The last blog I wrote was about a cuscus and a giant rat and fear and at the end of that blog I concluded that the opposite to fear was not courage but love.  I argued that love was possible when we move through 5 stages:

  1. Awareness first to assess whether harm is intended or not.  The rat and the cuscus didn’t sense harm; they were alert, watching and listening and aware.
  2. Connection seemed to come next; sniffing, looking and touching, by the humans and the animals alike.  Finding out about each other viscerally and behaviorally.
  3. Once a safe connection has been made, trust seemed to follow.  Backshall let the cuscus climb all over him and the cuscus let itself be stroked and hugged.
  4. When awareness, connection and trust were established Backshall and the crew were able to appreciate the animals, to really see them in all their detail. To see them as separate, unique and perfect.
  5. And when this seeing has happened, then love is possible.  The kids and I fell a little bit in love with the cuscus. Not romantic valentine love, but a love for the cuscus just being a cuscus and being remarkable.

I love how writing works.  When I set out to write the cuscus blog I also had another blog that I wanted to write, about what goes on with P and I when we fall in and out with each other.

I did a straw pole with 2 other friends. One said she and her husband never argue and she never hates him.  The other friend rows with her husband daily and often hates him. Does that mean one is in a good marriage and the other is not?  No. Both are happily married it’s just that one has a different style of marriage than the other.

Over New Year P and I went through one of our negative cycles.  By January the 2nd I hated him and he hated me.  We couldn’t find a nice thing to say to each other but remained civil and silent.

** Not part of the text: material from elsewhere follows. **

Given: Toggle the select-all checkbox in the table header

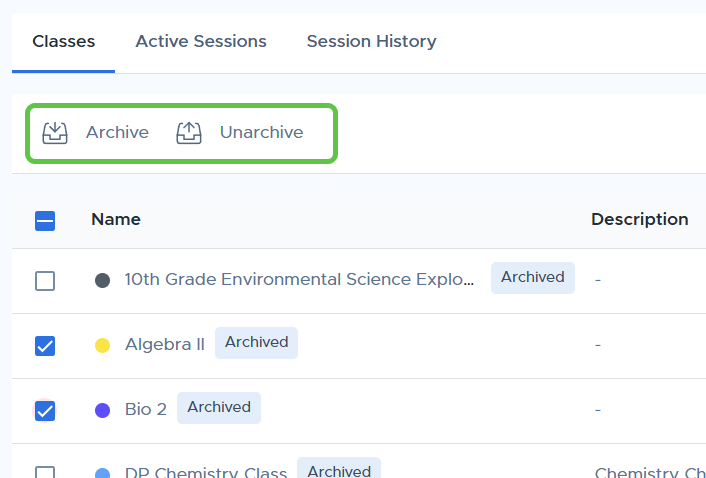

I did what many of my female friend do which is to run through my survival strategy; I go through the details of life without him: how I mange financially, how I will juggle child care, how I will fill my evenings and how I will reorganise the soon to be empty shelves.

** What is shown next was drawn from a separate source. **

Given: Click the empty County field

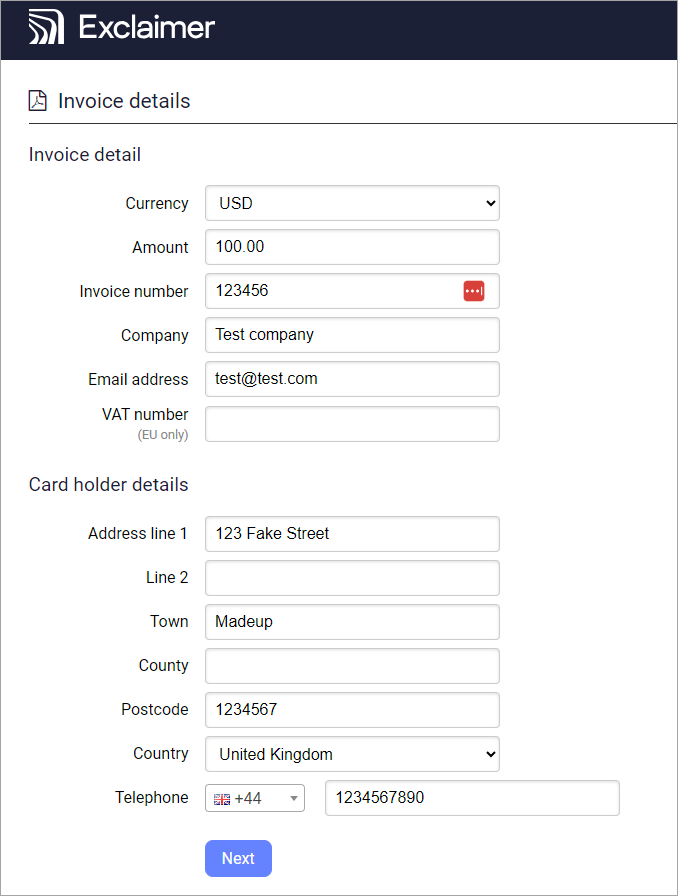Looking at the screenshot, I should tap(352, 666).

He does something similar but without the detail, he just want to escape.

I’ve been trying to think about how we get into this negative cycle now and again.

We behave unkindly to each other.  We stop being appreciative and kind. We talk harshly to each other, becoming more easily hurt and so more critical and controlling. Our body language changes, we touch less, we make less eye contact.

I then asked myself what causes the behaviour change?

We change our behaviour because of our cognition, because of what we are thinking.  I start to think negative things about him and how he is speaking to me and so does he.  We each think the worse of each other. We expect the worst of each other. We don’t like and trust each other.

But what changes to make us think differently?  How is it that we are getting on well, and then we aren’t?

  • Do you and your partner get into negative cycles?
  • What triggers them?
  • What sustains them?

The answer is in my last blog: we become scared. Scared of being hurt, of being left, or being loved, unlovable, scared we’re making a mistake being together, scared of being treated badly, of being taken for granted, of being misunderstood, overwhelmed, unable to connect, unable to meet each other’s needs of have our own needs met.

What triggers the fear?  How is it that we perceive threat when we might another time see jest, teasing, stress, personality.

There are 2 types of fear; real and imagined.  Real fear was what Eldest son felt as he held the blazing Christmas tree branch and what I felt when I saw him. Real fear is when there is a real threat.  P is never a real threat.

  • What kind of things to you think about your partner when you are not getting on?
  • How many of those thought are ‘true’?

So if he’s not a real threat, what triggers the fear? All those fears listed above are fears in case something happens, they are imagined fears of what could happen, rather than what is happening.  This has to be true as when we’re getting on well and he teases me I laugh and yet when I am fearful and he teases me I hear condescension and lack of respect. I focus on the behaviour and then have thoughts about it.

Back to the cuscus from the last blog. Fear is learned and the cuscus hadn’t learned fear. P and I however have. We have both had the experience of being hurt, overwhelmed and dis empowered. I have had the experience of being dis-respected, lied to, manipulated and bullied. He has had the experience of feeling overwhelmed and trapped.  We have both felt misunderstood, we both know what it is like to not have our needs met.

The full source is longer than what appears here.